The Charles brothers attended the University of Redlands. Glen graduated in 1965, and Les graduated in 1971. Glen began his professional life as an advertising copywriter but moved into television. They began their television careers together as writers for M*A*S*H in 1975; all their work throughout their entire TV and film career was done jointly. They later wrote for The Mary Tyler Moore Show, Phyllis and The Bob Newhart Show, and were head writers and producers on the TV series Taxi. They then formed the Charles-Burrows-Charles production company with James Burrows, and created and produced the television series Cheers, which ran from 1982 to 1993.

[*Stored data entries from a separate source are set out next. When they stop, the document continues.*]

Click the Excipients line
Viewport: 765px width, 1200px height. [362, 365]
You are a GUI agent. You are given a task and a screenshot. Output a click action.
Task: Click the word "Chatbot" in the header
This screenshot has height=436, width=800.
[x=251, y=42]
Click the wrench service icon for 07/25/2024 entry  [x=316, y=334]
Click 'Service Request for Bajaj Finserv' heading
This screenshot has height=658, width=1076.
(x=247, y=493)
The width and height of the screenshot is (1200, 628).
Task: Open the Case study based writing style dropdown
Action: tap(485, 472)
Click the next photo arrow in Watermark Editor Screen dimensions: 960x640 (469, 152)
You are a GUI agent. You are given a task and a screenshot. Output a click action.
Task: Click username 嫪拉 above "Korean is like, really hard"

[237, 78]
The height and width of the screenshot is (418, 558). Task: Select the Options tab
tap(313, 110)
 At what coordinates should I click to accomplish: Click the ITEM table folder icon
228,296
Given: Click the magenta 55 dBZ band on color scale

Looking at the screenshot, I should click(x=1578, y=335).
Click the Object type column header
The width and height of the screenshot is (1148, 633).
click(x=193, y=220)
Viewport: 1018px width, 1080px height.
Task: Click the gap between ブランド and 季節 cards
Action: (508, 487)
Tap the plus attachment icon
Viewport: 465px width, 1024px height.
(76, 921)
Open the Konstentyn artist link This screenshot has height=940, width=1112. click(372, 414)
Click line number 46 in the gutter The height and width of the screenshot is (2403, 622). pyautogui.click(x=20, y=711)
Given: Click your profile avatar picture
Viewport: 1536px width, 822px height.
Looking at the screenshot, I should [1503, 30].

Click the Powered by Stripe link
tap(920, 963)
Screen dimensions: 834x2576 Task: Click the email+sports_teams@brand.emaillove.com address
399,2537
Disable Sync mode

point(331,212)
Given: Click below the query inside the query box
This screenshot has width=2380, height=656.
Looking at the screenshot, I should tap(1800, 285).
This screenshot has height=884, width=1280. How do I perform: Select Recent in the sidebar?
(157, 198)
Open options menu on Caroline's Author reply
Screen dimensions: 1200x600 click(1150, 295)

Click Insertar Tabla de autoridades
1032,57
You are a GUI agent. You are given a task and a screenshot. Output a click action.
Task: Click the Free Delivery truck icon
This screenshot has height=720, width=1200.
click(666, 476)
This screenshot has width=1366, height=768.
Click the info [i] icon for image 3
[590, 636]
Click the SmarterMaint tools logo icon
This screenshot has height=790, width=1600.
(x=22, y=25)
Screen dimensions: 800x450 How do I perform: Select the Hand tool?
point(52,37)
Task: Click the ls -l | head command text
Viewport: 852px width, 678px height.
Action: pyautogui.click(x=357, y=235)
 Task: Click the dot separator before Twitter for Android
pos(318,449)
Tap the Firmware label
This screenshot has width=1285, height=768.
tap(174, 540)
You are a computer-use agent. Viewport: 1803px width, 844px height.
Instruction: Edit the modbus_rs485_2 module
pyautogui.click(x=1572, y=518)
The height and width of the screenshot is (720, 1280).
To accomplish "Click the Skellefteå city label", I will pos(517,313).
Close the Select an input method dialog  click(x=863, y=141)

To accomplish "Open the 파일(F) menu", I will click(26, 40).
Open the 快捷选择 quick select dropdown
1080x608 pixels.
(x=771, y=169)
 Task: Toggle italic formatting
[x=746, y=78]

After Cheers ended, the brothers largely retired from the business. The screenplay for the 1999 film Pushing Tin became their final produced writing credit. They are credited in every episode of Frasier as the creators of the "Frasier Crane" character from Cheers, but had no other creative involvement in the original series or the revival.

==Cheers==
Cheers is a sitcom that ran on NBC from September 30, 1982, to May 20, 1993, with a total of 275 half-hour episodes for eleven seasons. The show was produced by Charles/Burrows/Charles Productions in association with Paramount Network Television. The show is set in a bar named Cheers in Boston, Massachusetts, where a group of locals meet to drink, relax, and socialize. The Cheers finale aired on May 20, 1993, and was watched in an estimated 42.4 million households across the country.

== Filmography ==
===Television===

Writing credits
| Series | Episode | Air date |
| M*A*S*H | "The Late Captain Pierce" | October 3, 1975 |
| Doc | "Doc, Heal Thyself" | November 8, 1975 |
| Phyllis | "Paging Dr. Lindstrom" | December 22, 1975 |
| "Phyllis in Love" | January 19, 1976 |
| "Crazy Mama" | January 26, 1976 |
| "Sonny Boy" | February 16, 1976 |
| "The Triangle" | March 1, 1976 |
| "Phyllis Cries Wolf" | October 25, 1976 |
| "Out of the Closet" | November 1, 1976 |
| "Mother Dexter Cohabitates" | November 22, 1976 |
| "Mother Dexter's Wedding" | December 6, 1976 |
| "Bess Airs Her Views" | December 20, 1976 |
| "Broken Hearted Bess" | January 30, 1977 |
| "Dan's Ex" | February 13, 1977 |
| "And Baby Makes Six" | March 13, 1977 |
| The Mary Tyler Moore Show | "Mary and the Sexagenarian" | February 12, 1977 |
| The Bob Newhart Show | "Bob's Change of Life" | September 24, 1977 |
| "Who Was That Masked Man?" | October 15, 1977 |
| "Happy Trails to You" | April 1, 1978 |
| The Betty White Show | "Goodnight Sweet Fletch" | October 31, 1977 |
| Taxi | "Come As You Aren't" | October 10, 1978 |
| "Paper Marriage" | October 31, 1978 |
| "Sugar Mama" | January 16, 1979 |
| "Elaine and the Lame Duck" | February 13, 1979 |
| "Mama Gravas" | February 27, 1979 |
| "Hollywood Calling" | May 8, 1979 |
| "Honor Thy Father" | September 18, 1979 |
| "Reverend Jim: A Space Odyssey" | September 25, 1979 |
| "Latka's Revolting" | November 27, 1979 |
| "Art Work" | March 4, 1980 |
| "Going Home" | December 17, 1980 |
| "Latka's Cookies" | February 5, 1981 |
| "Zen and the Art of Cab Driving" | March 19, 1981 |
| "Latka the Playboy" | May 21, 1981 |
| "Of Mice and Tony" | December 10, 1981 |
| "I Wanna Be Around" | January 7, 1982 |
| "Bobby Doesn't Live Here Anymore" | January 14, 1982 |
| Cheers | "Give Me a Ring Sometime" | September 30, 1982 |
| "Sam at Eleven" | October 21, 1982 |
| "Showdown": Part 1 | March 24, 1983 |
| "Showdown": Part 2 | March 31, 1983 |
| "Power Play" | September 29, 1983 |
| "I'll Be Seeing You": Part 1 | May 3, 1984 |
| "I'll Be Seeing You": Part 2 | May 10, 1984 |
| "Rebound": Part 1 | September 27, 1984 |
| "Rebound": Part 2 | October 4, 1984 |
| "I Do, Adieu" | May 7, 1987 |
| "Home Is the Sailor" | September 24, 1987 |
| "One for the Road" | May 20, 1993 |
| All Is Forgiven | "With Child" | March 20, 1986 |

===Film===
- Pushing Tin (1999)

== Personal lives ==
They were raised in Henderson, Nevada, as members of the Church of Jesus Christ of Latter-day Saints.